## Uit te voeren opdracht
Hoelang werd Henoch volgens het tweede boek van Henoch naar de hemel meegenomen, zoals de tekst over hemelvaart vermeldt?

## Geselecteerde tekst
╔══

Hemelvaart

In de Bijbel staan verschillende verhalen van figuren die werden opgenomen in de hemel. Het eerste verhaal gaat over Henoch, waarover geschreven staat: “Henoch leefde in verbondenheid met God. Op een dag was hij er niet meer, doordat God hem wegnam.” (Gen 5:24) De boeken van Henoch – dat is niet-bijbelse literatuur – vertellen meer over het leven van Henoch. Aan het einde van het tweede boek van Henoch staat dat Henoch voor zestig dagen werd meegenomen naar de hemel. Daar schreef hij vele boeken over God en zijn schepping. Vervolgens daalde hij weer af naar de aarde. Hij overhandigde de geschriften aan zijn zoons en bleef nog dertig dagen bij hen. Daarna werd het voorgoed opgenomen in de hemel.

╚══

## Data-items
╔══

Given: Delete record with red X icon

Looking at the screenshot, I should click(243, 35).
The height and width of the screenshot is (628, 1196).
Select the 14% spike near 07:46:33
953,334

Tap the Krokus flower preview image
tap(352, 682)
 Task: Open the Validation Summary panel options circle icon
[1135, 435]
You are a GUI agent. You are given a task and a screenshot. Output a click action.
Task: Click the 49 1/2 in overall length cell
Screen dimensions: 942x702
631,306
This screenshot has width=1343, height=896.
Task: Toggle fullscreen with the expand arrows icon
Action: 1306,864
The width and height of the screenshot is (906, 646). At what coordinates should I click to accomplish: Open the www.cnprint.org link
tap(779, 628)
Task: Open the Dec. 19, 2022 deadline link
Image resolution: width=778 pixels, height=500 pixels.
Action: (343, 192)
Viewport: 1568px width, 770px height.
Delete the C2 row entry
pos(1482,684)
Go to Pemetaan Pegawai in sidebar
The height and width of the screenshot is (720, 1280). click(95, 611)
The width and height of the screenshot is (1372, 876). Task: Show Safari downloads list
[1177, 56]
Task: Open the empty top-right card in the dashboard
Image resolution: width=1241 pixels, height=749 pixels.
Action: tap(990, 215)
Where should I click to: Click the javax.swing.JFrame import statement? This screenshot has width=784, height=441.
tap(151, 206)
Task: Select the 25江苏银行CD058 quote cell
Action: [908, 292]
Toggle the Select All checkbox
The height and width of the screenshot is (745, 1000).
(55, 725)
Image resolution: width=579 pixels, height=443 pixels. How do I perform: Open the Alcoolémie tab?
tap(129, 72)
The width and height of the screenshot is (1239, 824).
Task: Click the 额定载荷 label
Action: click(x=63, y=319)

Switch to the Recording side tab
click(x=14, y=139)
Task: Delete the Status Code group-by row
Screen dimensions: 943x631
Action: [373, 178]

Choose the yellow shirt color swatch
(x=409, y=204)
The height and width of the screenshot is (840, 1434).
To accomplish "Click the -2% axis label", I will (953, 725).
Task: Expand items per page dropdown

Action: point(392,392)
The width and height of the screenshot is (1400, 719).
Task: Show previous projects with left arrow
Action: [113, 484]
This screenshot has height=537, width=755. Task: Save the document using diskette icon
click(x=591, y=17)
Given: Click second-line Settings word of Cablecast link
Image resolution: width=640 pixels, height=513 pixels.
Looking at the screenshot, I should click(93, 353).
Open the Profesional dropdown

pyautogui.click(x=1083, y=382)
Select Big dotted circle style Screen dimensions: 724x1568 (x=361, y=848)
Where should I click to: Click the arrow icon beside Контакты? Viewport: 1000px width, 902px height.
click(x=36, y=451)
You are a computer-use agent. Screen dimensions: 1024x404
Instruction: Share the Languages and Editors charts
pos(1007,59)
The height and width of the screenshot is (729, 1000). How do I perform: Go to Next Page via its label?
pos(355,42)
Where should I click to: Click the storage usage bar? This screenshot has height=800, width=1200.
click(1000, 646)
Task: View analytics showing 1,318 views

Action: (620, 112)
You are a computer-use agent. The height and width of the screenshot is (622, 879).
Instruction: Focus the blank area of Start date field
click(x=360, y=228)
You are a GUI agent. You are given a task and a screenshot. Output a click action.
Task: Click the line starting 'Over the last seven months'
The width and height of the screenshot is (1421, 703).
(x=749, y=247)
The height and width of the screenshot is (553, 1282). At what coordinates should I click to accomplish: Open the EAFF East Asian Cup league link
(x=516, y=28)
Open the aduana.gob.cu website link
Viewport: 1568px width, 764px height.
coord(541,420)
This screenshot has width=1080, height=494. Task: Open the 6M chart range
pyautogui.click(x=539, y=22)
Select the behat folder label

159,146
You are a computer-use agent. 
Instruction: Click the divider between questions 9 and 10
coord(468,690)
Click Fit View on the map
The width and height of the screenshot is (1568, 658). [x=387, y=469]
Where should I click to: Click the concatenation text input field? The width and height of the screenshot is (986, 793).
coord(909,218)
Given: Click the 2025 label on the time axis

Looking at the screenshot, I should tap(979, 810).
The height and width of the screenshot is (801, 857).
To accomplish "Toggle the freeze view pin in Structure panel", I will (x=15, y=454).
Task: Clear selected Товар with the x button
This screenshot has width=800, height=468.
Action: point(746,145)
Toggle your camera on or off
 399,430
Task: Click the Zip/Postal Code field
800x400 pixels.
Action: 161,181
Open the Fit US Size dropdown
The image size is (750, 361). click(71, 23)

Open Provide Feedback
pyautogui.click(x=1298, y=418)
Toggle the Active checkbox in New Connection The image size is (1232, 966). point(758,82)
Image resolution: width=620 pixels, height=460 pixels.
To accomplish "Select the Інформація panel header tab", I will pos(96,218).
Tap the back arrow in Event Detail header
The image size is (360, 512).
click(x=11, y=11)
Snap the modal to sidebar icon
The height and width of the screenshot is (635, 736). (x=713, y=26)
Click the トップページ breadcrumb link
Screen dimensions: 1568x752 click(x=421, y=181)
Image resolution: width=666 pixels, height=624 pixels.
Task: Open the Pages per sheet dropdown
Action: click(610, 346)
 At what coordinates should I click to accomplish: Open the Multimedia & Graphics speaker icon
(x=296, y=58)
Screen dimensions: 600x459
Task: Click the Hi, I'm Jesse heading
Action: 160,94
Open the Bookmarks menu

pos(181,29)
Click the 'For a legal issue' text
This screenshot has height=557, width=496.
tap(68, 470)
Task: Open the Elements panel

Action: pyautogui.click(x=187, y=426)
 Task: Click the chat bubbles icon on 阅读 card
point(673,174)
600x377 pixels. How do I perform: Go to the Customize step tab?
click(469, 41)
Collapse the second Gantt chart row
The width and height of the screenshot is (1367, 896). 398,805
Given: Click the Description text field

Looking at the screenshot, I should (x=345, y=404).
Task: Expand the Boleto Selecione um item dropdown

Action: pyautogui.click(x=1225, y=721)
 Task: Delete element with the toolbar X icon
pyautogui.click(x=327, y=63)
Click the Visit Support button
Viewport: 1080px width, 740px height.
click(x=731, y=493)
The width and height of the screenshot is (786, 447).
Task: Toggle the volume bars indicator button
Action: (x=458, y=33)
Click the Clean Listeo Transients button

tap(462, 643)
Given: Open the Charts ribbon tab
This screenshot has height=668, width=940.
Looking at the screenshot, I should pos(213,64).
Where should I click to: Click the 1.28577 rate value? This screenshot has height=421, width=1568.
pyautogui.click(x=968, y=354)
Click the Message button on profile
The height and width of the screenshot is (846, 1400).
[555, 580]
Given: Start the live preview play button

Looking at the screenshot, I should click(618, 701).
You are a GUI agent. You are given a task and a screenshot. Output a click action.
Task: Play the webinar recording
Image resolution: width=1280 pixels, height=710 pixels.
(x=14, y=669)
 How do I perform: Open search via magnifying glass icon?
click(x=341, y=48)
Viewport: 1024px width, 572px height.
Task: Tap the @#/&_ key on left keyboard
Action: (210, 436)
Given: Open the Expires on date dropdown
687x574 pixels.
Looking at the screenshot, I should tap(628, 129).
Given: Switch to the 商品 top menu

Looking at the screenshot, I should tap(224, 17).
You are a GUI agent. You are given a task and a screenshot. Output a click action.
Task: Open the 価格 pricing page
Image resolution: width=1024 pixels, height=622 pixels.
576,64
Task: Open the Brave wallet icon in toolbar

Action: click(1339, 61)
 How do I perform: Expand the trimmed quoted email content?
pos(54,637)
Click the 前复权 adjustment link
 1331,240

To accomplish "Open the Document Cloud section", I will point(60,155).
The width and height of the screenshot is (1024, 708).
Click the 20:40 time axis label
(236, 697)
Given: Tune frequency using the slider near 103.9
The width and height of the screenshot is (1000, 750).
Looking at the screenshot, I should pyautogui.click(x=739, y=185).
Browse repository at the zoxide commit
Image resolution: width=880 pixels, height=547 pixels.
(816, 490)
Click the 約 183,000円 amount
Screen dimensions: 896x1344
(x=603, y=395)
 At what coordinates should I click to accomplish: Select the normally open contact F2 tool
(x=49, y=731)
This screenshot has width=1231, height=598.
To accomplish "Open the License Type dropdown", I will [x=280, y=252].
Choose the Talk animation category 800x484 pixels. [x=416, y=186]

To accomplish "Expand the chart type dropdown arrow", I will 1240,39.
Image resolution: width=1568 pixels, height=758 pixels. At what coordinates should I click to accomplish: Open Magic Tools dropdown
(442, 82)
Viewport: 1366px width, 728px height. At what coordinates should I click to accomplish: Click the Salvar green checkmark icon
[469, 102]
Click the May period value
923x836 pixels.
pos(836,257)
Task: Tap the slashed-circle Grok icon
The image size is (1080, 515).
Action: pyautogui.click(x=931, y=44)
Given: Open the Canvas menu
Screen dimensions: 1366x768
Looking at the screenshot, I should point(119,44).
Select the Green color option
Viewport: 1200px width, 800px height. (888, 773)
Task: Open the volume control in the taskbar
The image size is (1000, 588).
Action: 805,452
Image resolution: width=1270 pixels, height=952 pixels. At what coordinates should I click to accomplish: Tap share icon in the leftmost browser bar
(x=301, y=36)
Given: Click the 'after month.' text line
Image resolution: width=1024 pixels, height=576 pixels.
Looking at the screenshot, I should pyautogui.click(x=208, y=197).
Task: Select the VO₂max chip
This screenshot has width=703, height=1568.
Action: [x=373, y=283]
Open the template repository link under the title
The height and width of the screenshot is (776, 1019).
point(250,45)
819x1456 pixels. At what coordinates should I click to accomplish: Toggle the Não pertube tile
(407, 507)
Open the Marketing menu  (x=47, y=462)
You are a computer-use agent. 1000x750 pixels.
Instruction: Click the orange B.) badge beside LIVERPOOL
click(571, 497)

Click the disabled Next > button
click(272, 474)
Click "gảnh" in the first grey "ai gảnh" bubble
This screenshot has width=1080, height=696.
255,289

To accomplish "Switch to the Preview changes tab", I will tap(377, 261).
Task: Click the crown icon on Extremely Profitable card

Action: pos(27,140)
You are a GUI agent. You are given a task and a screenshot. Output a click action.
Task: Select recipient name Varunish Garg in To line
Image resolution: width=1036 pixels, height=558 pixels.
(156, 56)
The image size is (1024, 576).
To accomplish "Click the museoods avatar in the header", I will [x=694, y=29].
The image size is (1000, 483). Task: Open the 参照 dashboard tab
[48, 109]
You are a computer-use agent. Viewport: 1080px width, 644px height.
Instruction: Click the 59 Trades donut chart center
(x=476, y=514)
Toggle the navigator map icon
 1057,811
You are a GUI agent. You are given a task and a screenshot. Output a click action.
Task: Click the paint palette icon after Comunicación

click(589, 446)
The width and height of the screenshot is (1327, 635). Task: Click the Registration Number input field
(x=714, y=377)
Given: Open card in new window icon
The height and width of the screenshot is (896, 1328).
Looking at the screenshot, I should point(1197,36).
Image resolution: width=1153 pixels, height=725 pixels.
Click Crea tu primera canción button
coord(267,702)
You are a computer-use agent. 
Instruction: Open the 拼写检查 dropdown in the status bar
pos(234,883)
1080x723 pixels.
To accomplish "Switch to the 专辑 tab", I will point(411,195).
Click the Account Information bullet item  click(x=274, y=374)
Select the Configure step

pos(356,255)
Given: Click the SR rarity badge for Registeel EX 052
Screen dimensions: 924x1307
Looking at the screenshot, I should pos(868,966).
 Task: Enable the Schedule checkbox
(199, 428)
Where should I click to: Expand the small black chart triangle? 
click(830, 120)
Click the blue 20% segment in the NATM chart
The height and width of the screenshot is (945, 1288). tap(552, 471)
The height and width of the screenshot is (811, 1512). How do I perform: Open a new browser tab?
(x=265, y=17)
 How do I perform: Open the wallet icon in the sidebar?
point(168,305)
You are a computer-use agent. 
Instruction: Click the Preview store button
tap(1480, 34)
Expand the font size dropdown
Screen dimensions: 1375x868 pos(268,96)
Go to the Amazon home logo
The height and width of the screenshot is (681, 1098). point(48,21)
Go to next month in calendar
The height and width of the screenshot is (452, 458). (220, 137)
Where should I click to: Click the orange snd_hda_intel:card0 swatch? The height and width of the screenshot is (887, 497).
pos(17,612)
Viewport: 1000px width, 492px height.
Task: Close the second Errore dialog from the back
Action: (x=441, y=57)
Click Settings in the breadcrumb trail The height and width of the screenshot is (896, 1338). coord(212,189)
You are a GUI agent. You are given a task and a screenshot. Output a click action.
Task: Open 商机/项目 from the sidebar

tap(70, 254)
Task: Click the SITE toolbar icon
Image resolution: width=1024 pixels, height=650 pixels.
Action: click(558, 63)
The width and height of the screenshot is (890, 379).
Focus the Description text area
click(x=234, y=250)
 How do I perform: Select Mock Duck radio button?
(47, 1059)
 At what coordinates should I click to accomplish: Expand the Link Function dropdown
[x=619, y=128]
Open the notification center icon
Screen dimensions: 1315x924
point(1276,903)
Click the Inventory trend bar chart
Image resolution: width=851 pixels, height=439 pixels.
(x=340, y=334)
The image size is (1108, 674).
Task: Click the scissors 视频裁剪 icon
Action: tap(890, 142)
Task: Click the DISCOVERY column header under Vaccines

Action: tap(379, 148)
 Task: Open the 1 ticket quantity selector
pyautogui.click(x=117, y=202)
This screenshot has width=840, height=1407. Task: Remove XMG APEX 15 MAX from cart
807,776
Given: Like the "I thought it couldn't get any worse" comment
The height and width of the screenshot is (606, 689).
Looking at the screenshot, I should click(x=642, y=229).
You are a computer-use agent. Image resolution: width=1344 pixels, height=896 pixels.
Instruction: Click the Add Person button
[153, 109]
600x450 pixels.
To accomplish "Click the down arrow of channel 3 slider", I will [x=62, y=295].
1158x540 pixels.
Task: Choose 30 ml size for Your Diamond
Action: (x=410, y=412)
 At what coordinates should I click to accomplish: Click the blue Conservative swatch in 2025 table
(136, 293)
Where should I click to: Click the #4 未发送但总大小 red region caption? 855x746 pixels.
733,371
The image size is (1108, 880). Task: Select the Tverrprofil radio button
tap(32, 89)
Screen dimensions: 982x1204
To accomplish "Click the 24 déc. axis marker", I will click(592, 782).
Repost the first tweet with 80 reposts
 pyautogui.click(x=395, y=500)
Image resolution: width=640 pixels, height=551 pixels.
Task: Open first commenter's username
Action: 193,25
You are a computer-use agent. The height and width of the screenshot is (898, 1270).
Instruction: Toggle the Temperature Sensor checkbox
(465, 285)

╚══

## Uitgewerkte opdracht
Zestig dagen.